(Stored data entries)
☆ ☆ ☆ ☆ ☆

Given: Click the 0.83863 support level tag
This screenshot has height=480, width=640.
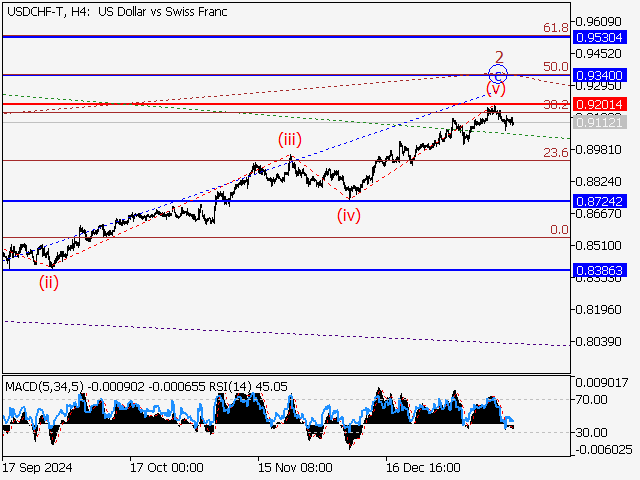Looking at the screenshot, I should pos(600,270).
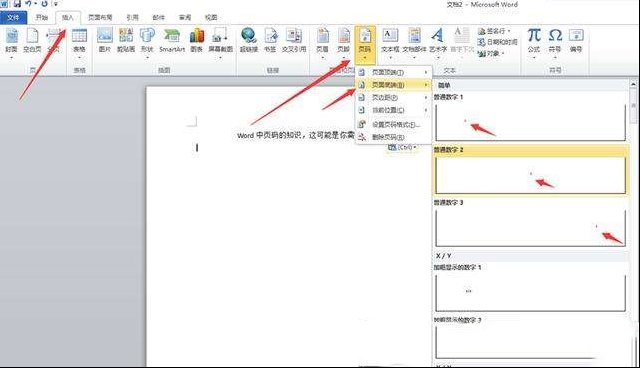Open the SmartArt insert tool
This screenshot has height=368, width=640.
tap(172, 41)
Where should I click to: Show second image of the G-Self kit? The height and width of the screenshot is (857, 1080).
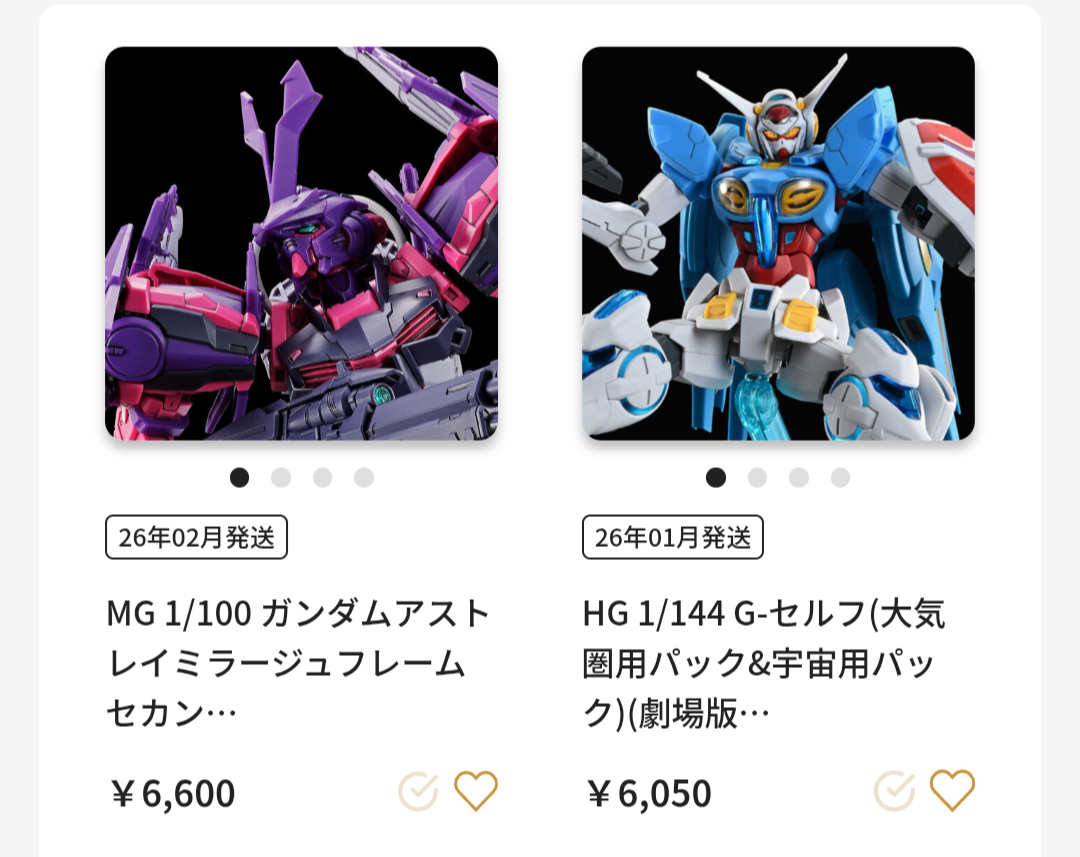click(758, 477)
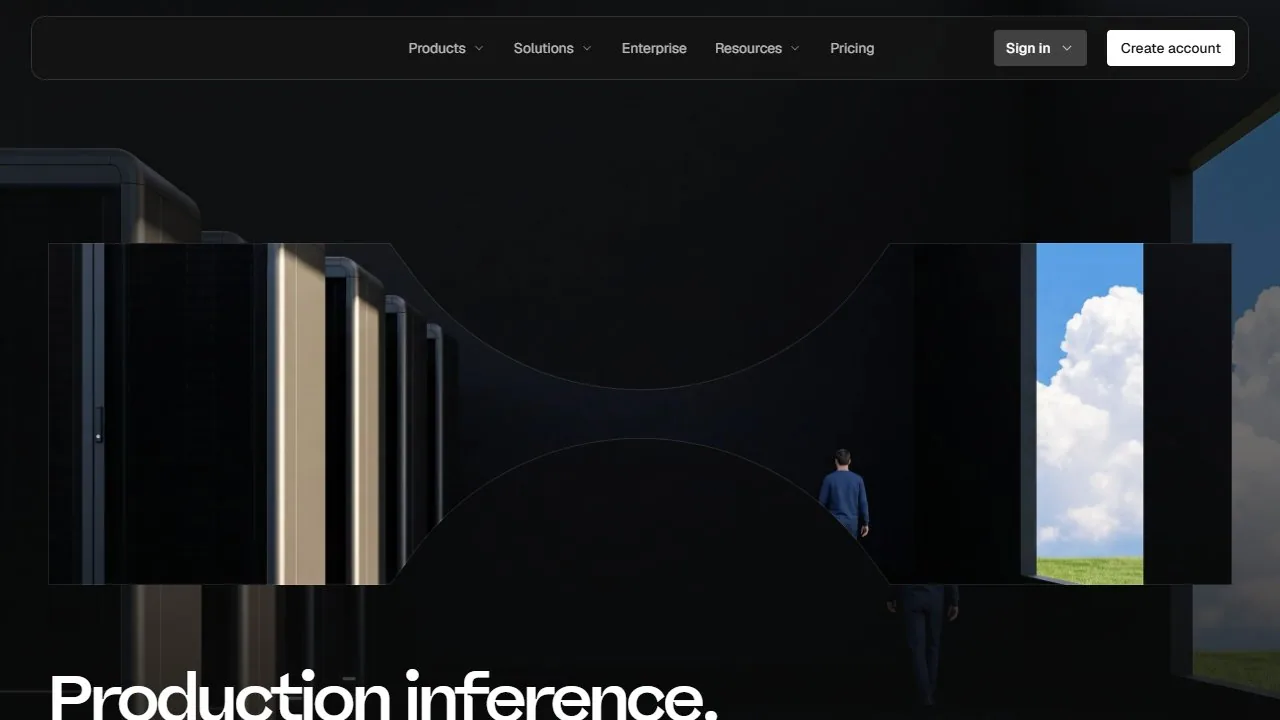The image size is (1280, 720).
Task: Click the beige server cabinet door
Action: [297, 414]
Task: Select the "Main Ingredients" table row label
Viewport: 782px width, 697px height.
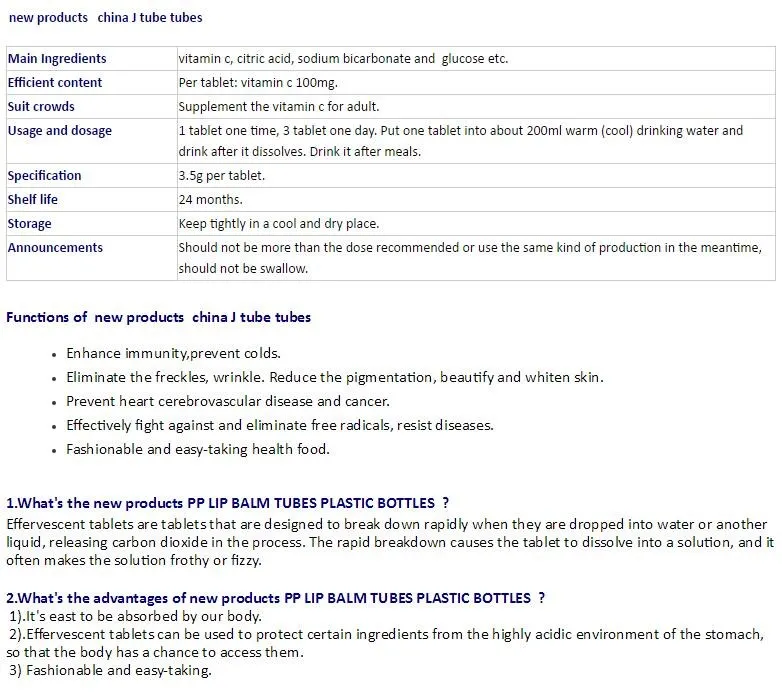Action: click(57, 59)
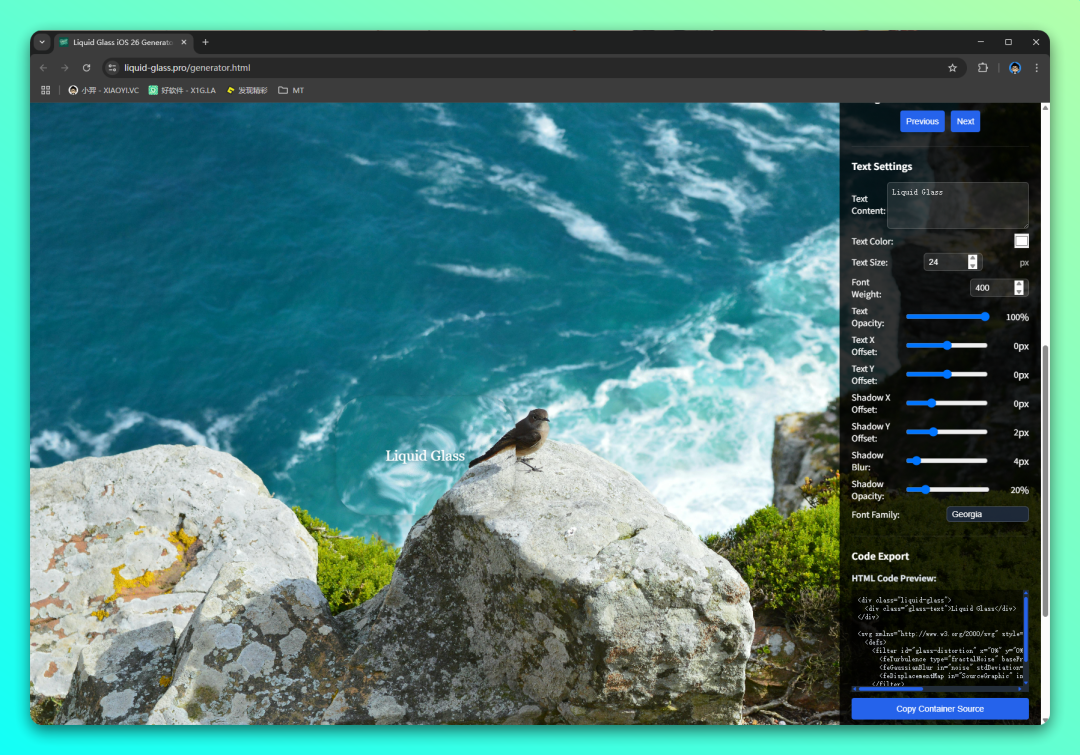
Task: Click the Text Opacity slider
Action: coord(946,317)
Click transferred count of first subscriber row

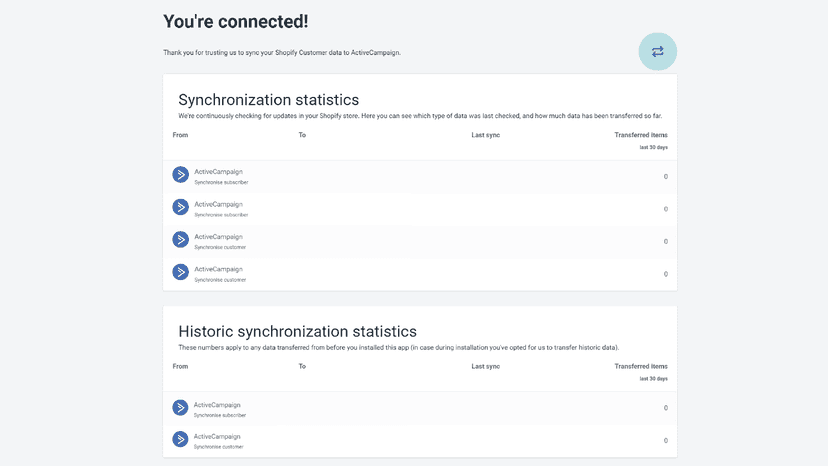coord(665,176)
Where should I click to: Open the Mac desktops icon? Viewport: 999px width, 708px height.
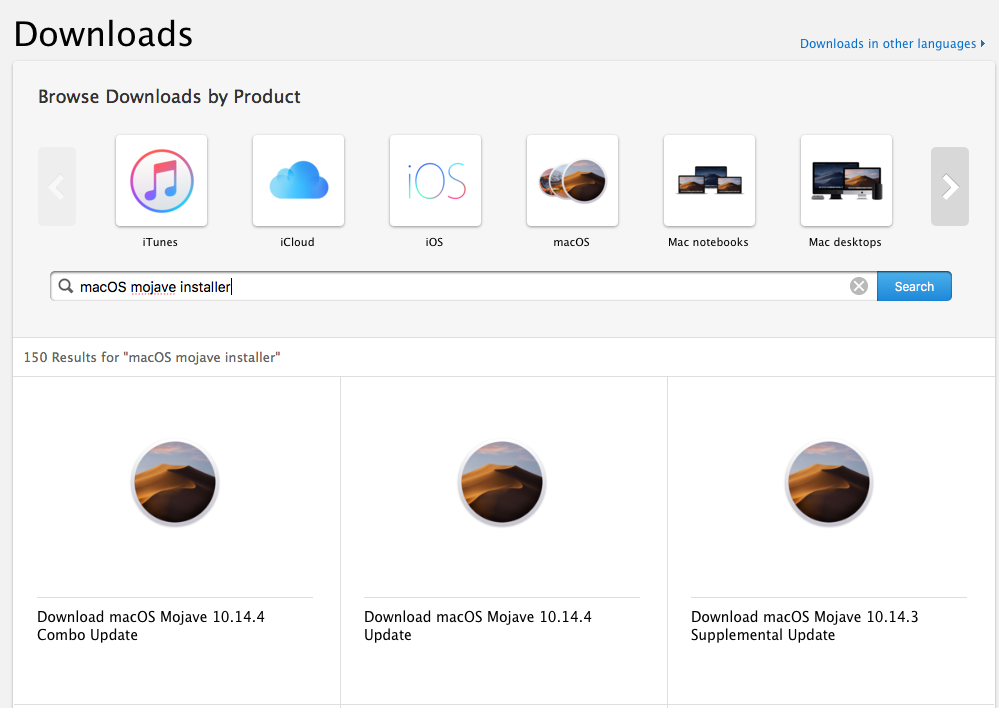tap(846, 181)
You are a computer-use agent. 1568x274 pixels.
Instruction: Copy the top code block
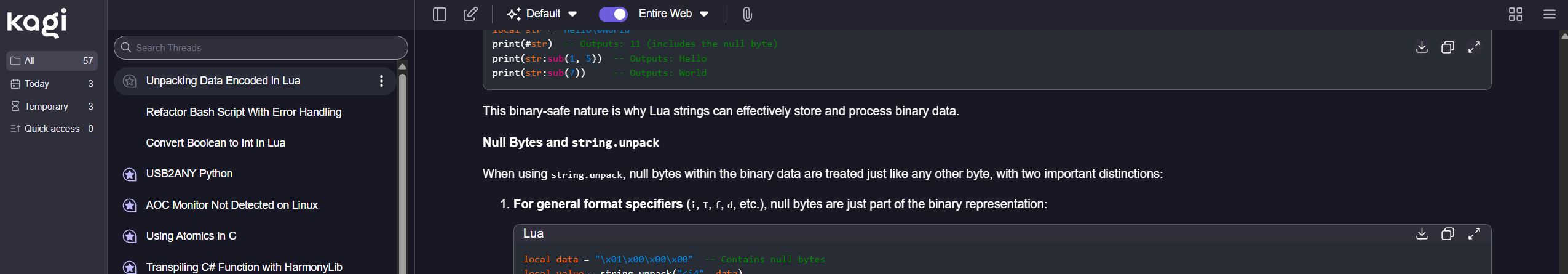[x=1447, y=47]
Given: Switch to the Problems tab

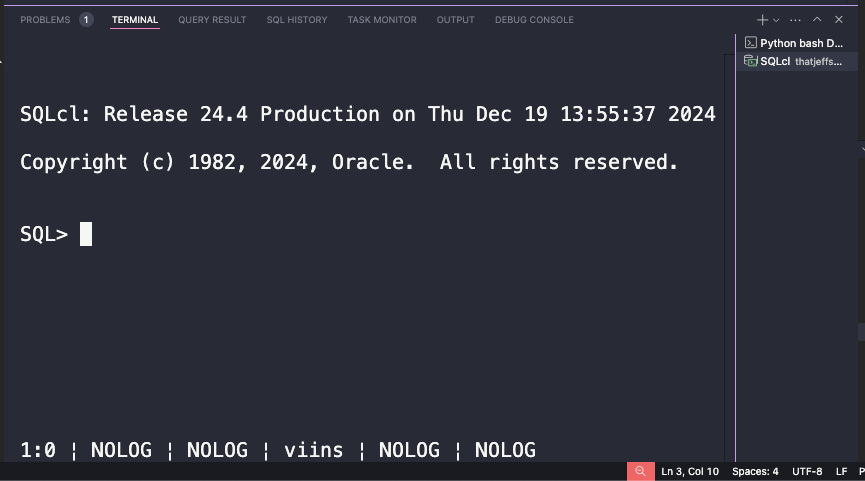Looking at the screenshot, I should coord(45,20).
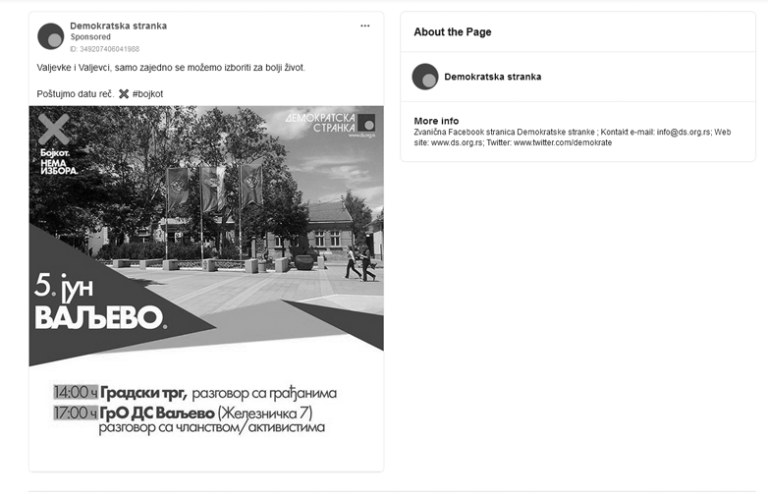Click the large X boycott icon on the ad image
This screenshot has height=495, width=768.
[57, 129]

☆ ☆ ☆ ☆ ☆

Print all the entries again exactly as written, but without the pictures.

## [Response to the exercise]
Given: Click the 0.83863 support level tag
This screenshot has height=480, width=640.
Looking at the screenshot, I should pos(600,270).
Open the SmartArt insert tool
This screenshot has height=368, width=640.
tap(172, 41)
Where should I click to: Show second image of the G-Self kit? The height and width of the screenshot is (857, 1080).
click(758, 477)
The image size is (1280, 720).
Task: Click the beige server cabinet door
Action: [297, 414]
Task: Select the "Main Ingredients" table row label
Viewport: 782px width, 697px height.
Action: click(57, 59)
Task: Click the Text Opacity slider
Action: coord(946,317)
Click transferred count of first subscriber row

coord(665,176)
Where should I click to: Open the Mac desktops icon? Viewport: 999px width, 708px height.
tap(846, 181)
You are a computer-use agent. 1568x274 pixels.
Instruction: Copy the top code block
[x=1447, y=47]
Given: Switch to the Problems tab

Looking at the screenshot, I should coord(45,20).
Click the large X boycott icon on the ad image
This screenshot has height=495, width=768.
[57, 129]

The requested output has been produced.